→ Task goal
Rewrite the part of the entries that opens with the line containing "Given: Select the WHEELS section header" and closes at the end of the entries, swapping "section header" for "section title" and keeping everything else the same. Leave the pictures out of your answer.

[Word and item position data]
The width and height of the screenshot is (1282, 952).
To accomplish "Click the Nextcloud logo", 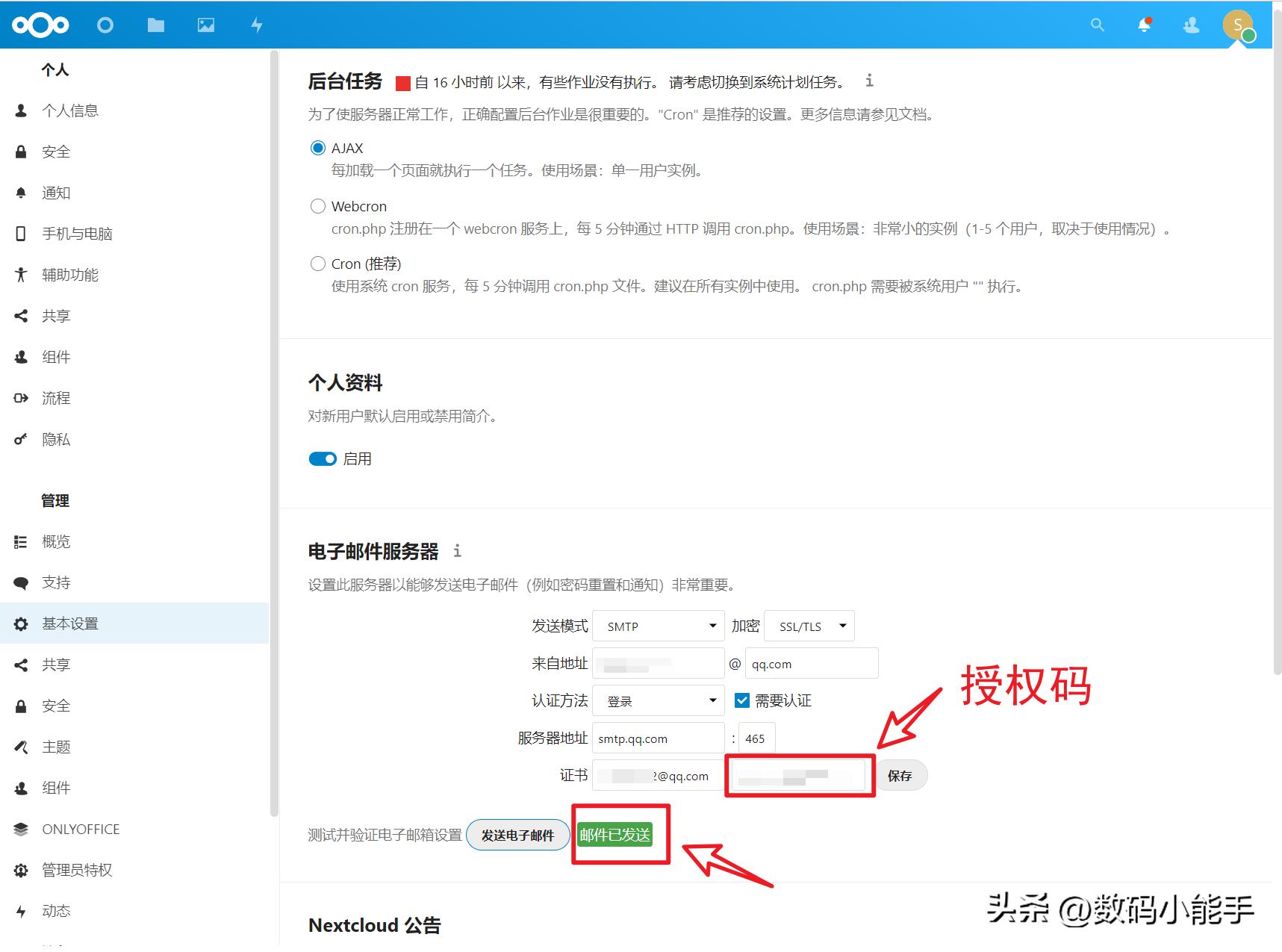I will click(40, 25).
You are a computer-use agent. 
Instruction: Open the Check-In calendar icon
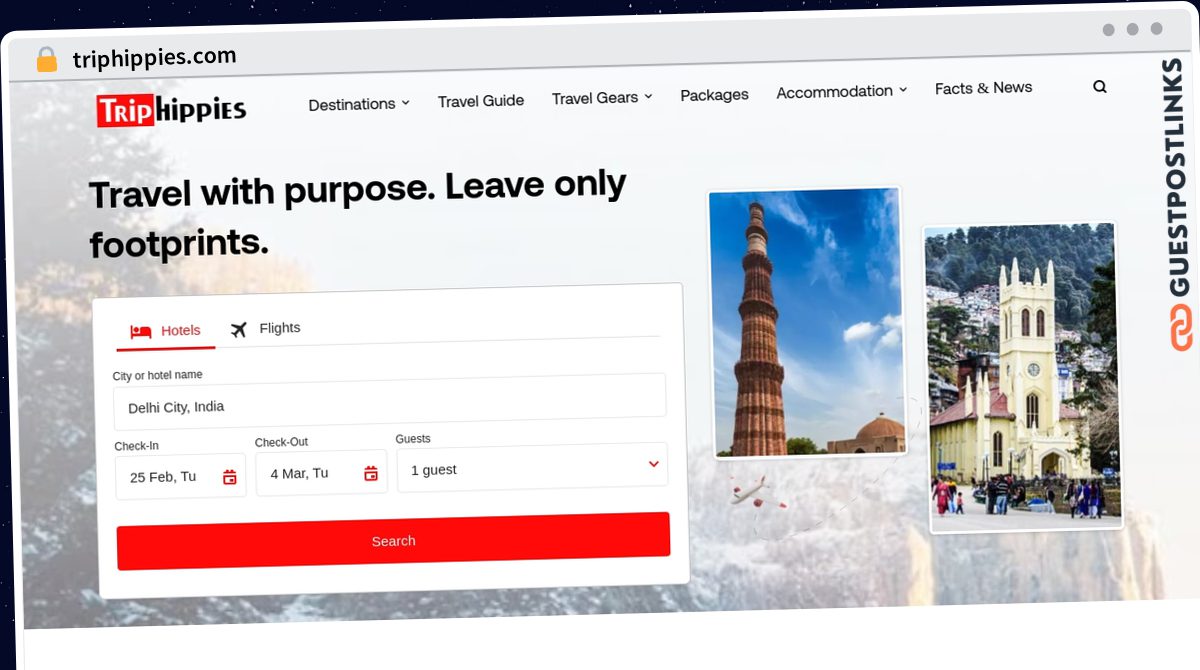pos(230,477)
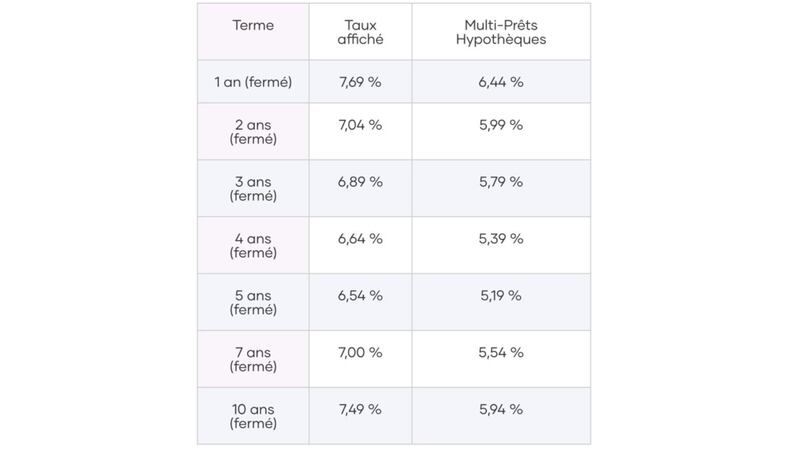Viewport: 800px width, 450px height.
Task: Select the 5,79 % Multi-Prêts rate
Action: pyautogui.click(x=500, y=182)
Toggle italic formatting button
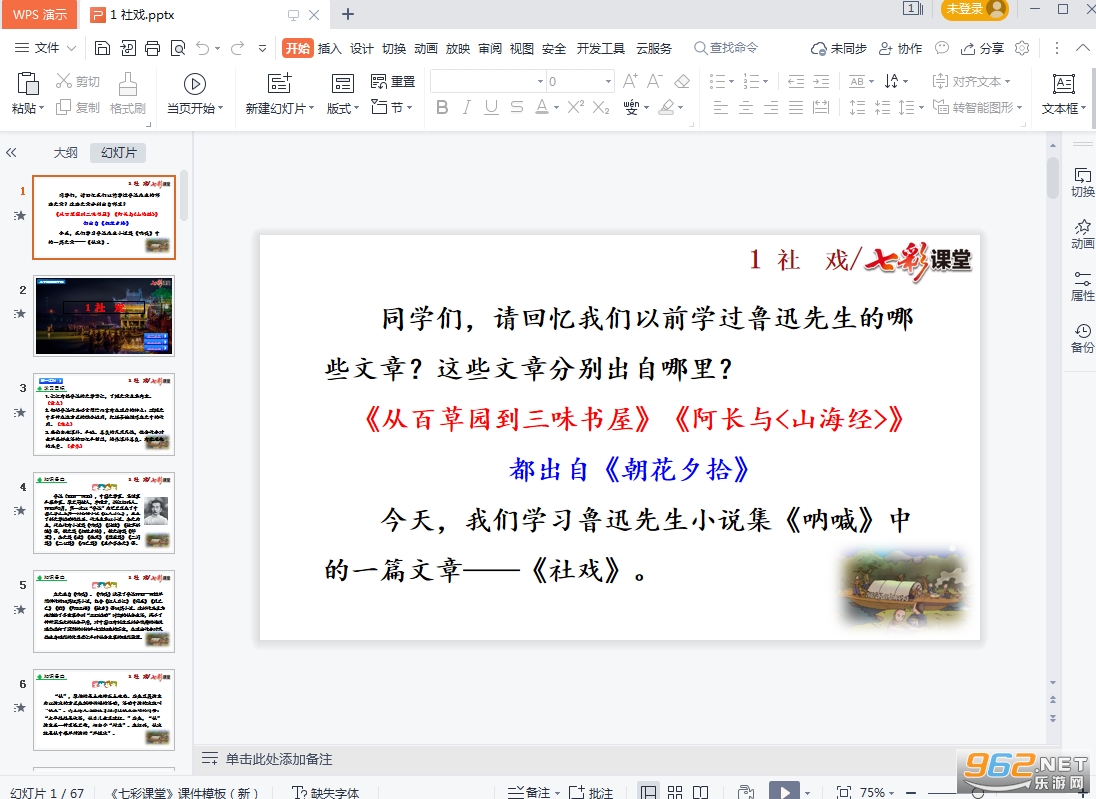Image resolution: width=1096 pixels, height=799 pixels. [x=466, y=107]
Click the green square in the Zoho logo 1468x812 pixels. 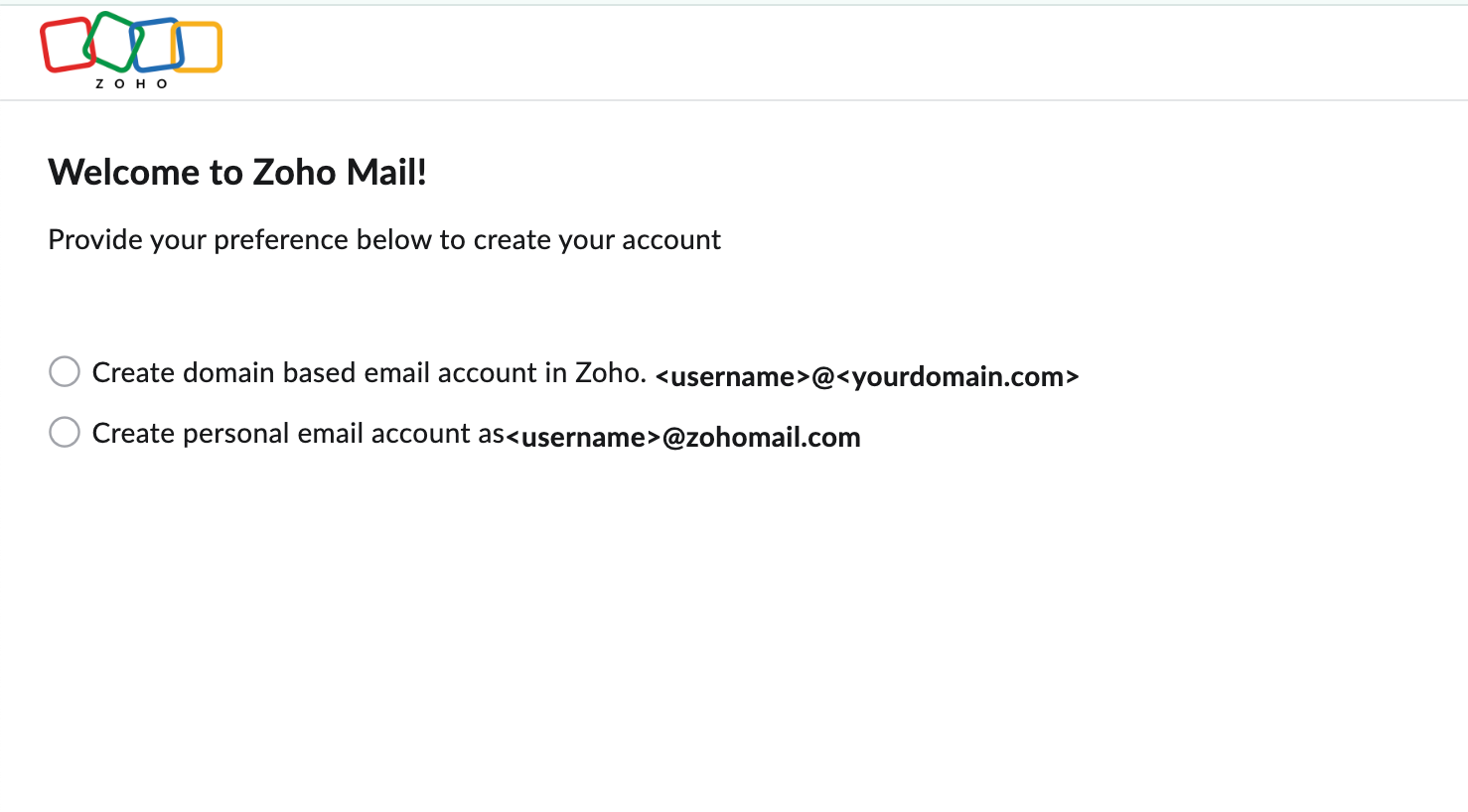tap(112, 40)
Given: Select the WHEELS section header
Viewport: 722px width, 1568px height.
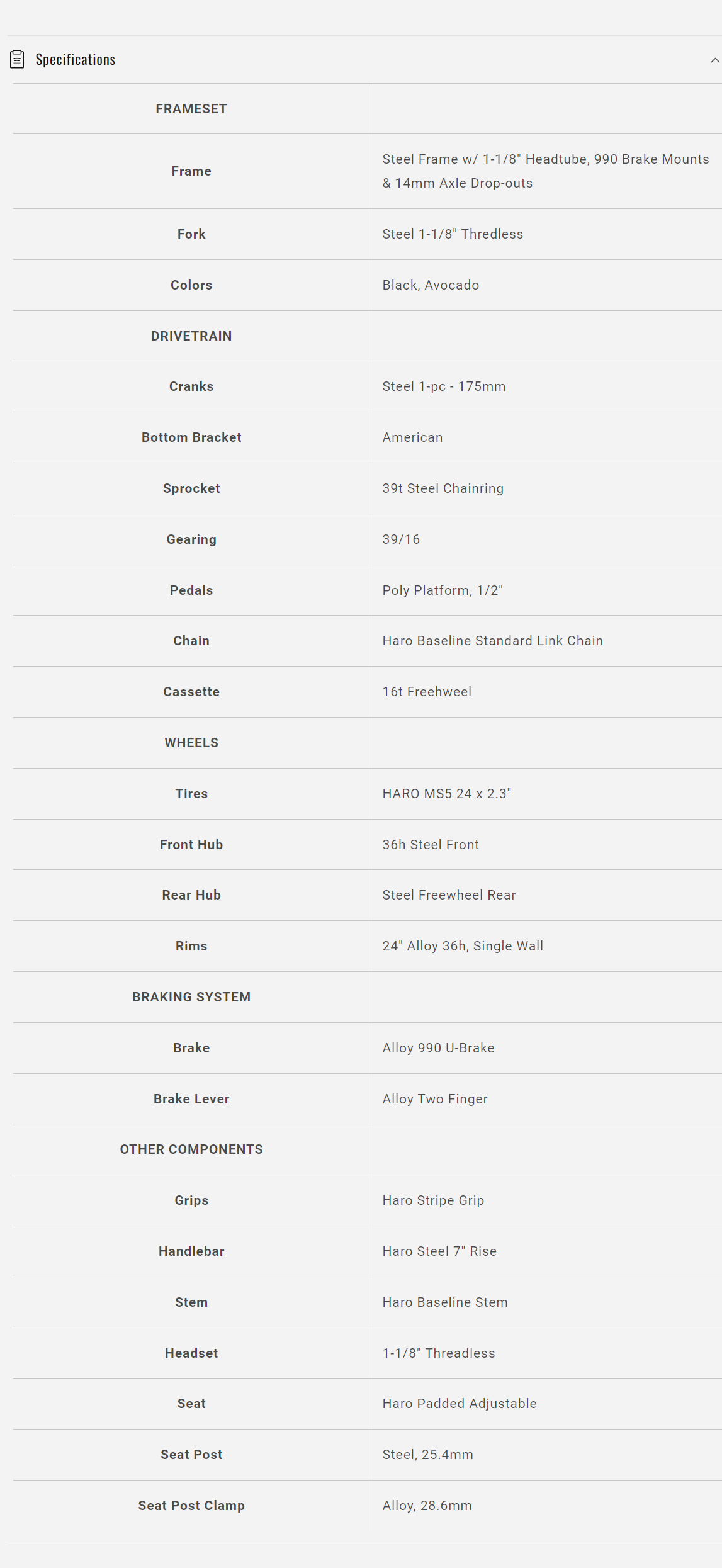Looking at the screenshot, I should (x=191, y=743).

→ Exercise response
Given: Select the WHEELS section title
Viewport: 722px width, 1568px height.
Looking at the screenshot, I should (x=191, y=743).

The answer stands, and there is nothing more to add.